I am trying to parse a CSV file (from an external data source) where one of the columns uses inconsistent character encodings. Rather than trying to get the data provider to use a consistent encoding, I would like to just read that column as binary data. However, pandas.read_csv
seems to decode the whole file to a string before parsing, so this is giving me errors (UnicodeDecodeError).
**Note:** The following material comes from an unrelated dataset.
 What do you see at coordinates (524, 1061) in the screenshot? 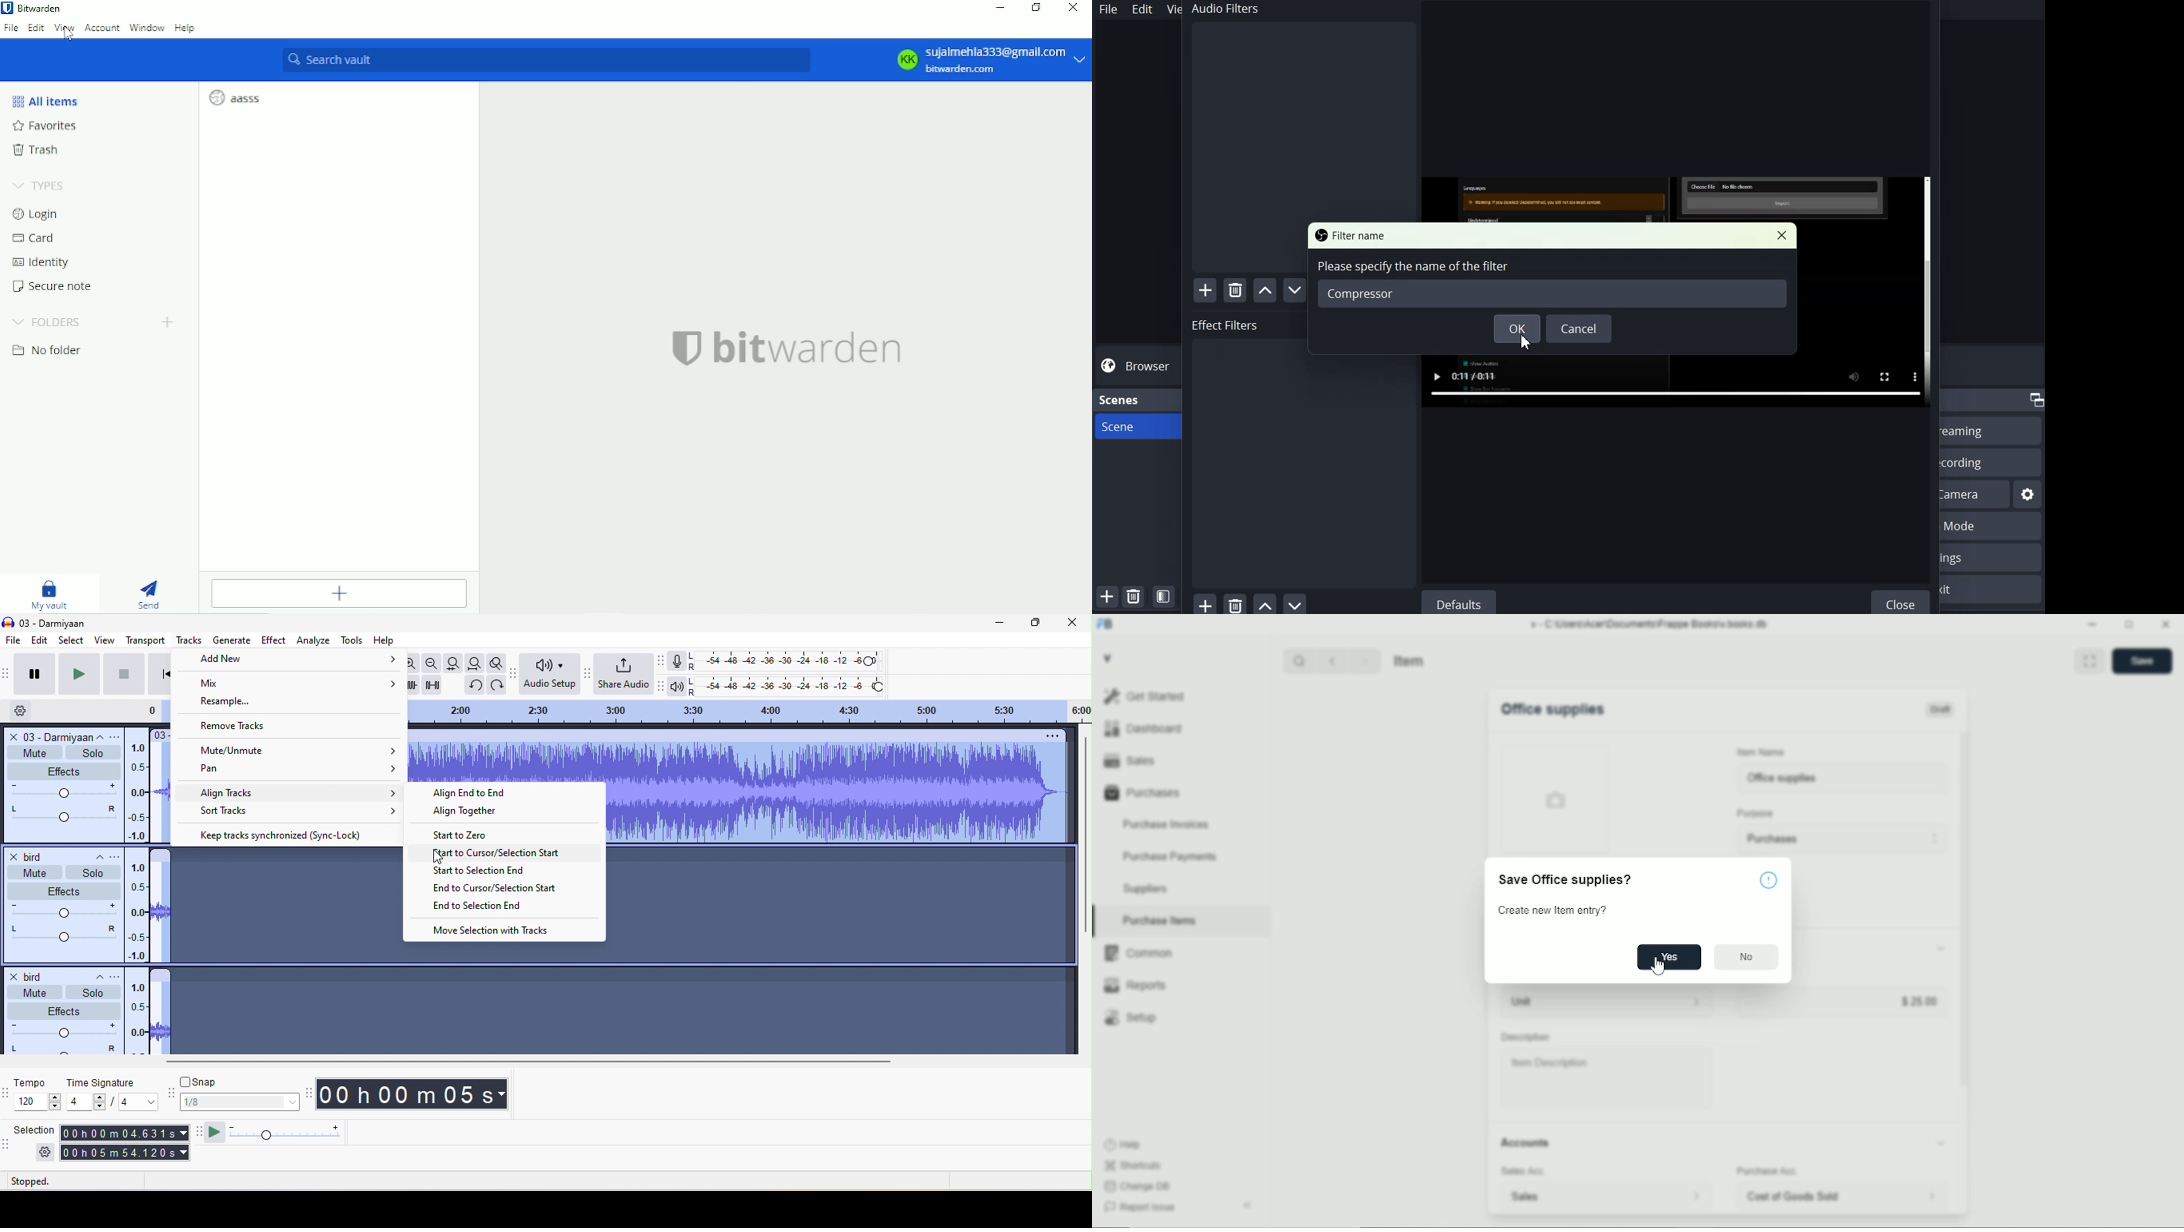
I see `horizontal scroll bar` at bounding box center [524, 1061].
Here's a toy example (python 3):
>>> from io import BytesIO
>>> import pandas as pd
>>> csv = b'Encoding,Data\nascii,abc\nwindows-1252,\xae\nutf-8,\xe2\x80\x9c1\xe2\x80\x9d\n'
>>> pd.read_csv(BytesIO(csv))
Traceback (most recent call last):
File "pandas/_libs/parsers.pyx", line 1130, in pandas._libs.parsers.TextReader._convert_tokens
File "pandas/_libs/parsers.pyx", line 1254, in pandas._libs.parsers.TextReader._convert_with_dtype
File "pandas/_libs/parsers.pyx", line 1269, in pandas._libs.parsers.TextReader._string_convert
File "pandas/_libs/parsers.pyx", line 1459, in pandas._libs.parsers._string_box_utf8
UnicodeDecodeError: 'utf-8' codec can't decode byte 0xae in position 0: invalid start byte
I would like a result equivalent to this:
>>> df = pd.DataFrame({'Encoding': ['ascii','windows-1252','utf-8'],
... 'Data': [b'abc',b'\xae',b'\xe2\x80\x9c1\xe2\x80\x9d']})
>>> df
Encoding Data
0 ascii b'abc'
1 windows-1252 b'\xae'
2 utf-8 b'\xe2\x80\x9c1\xe2\x80\x9d'
Which could (in this toy example) be further processed like this:
>>> df.apply(lambda row: str(row.Data,row.Encoding), axis=1)
0 abc
1 ®
2 “1”
dtype: object
I'd prefer solutions using only pandas, but I'm willing to look at other parsing libraries if absolutely necessary.